Friday, September 01, 2006

strange beasts with flat tyres

The computer-car analogy doesn't work: the exptrapolation of the idea to computing that you need to be able to drive a car but don't really need to be a mechanic.

One way is to contrast two definitions of literacy:
  • the ability to read and write
  • the ability to read and write AND express original thoughts
and to favour the latter as applied to computers

But I think it's better to define literacy as feeling competent and fluent in the medium. And I think it's true to say that most people don't understand what the computer medium really is, that there is something deep below the surface.
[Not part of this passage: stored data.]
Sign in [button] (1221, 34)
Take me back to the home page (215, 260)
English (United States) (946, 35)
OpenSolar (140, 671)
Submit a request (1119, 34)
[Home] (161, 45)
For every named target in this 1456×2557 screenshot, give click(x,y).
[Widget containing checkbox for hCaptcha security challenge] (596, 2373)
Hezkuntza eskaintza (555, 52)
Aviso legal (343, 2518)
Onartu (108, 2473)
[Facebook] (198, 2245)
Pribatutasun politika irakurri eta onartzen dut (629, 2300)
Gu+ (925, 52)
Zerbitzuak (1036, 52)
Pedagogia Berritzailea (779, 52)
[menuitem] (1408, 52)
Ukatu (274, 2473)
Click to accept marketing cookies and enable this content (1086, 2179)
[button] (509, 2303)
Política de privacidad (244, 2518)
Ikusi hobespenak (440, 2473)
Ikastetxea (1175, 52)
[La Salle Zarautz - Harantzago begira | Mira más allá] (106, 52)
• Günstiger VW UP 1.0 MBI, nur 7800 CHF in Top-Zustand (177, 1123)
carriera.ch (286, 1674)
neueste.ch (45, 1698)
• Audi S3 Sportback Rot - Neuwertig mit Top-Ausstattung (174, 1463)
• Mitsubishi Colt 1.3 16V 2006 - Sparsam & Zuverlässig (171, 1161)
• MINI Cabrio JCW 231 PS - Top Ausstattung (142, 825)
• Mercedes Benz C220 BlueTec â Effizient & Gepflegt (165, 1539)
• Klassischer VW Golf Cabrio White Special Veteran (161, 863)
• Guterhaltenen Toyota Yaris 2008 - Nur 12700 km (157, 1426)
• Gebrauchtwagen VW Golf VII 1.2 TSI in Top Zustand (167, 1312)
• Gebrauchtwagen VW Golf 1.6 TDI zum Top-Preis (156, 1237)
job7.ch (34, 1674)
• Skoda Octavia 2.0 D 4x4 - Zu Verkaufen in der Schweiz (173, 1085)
I heard a Sudanese describe recently his first encounter with a motor bike, as a child. He and his friends had never seen anything like it. They ran away. They didn't know whether it was living or non living, a strange type of beast or a new, amazing invention.

I think that is what is happening when people use computers. It's mostly done by handwaving and magic. The GUI and the operating system hides a lot. Of course people adapt and get "used to" computers just as they get used to cars. But the computer is a stranger beast. The fact that it is often used inefficiently (driving with flat tyres) is only part of the problem.

Even at the surface level the car analogy does not hold up.

Lots of little things that cause paralysis for short or long times go wrong with computers all the time. Just think of how many times you have seen an expert user come unstuck whilst presenting with a computer at a conference.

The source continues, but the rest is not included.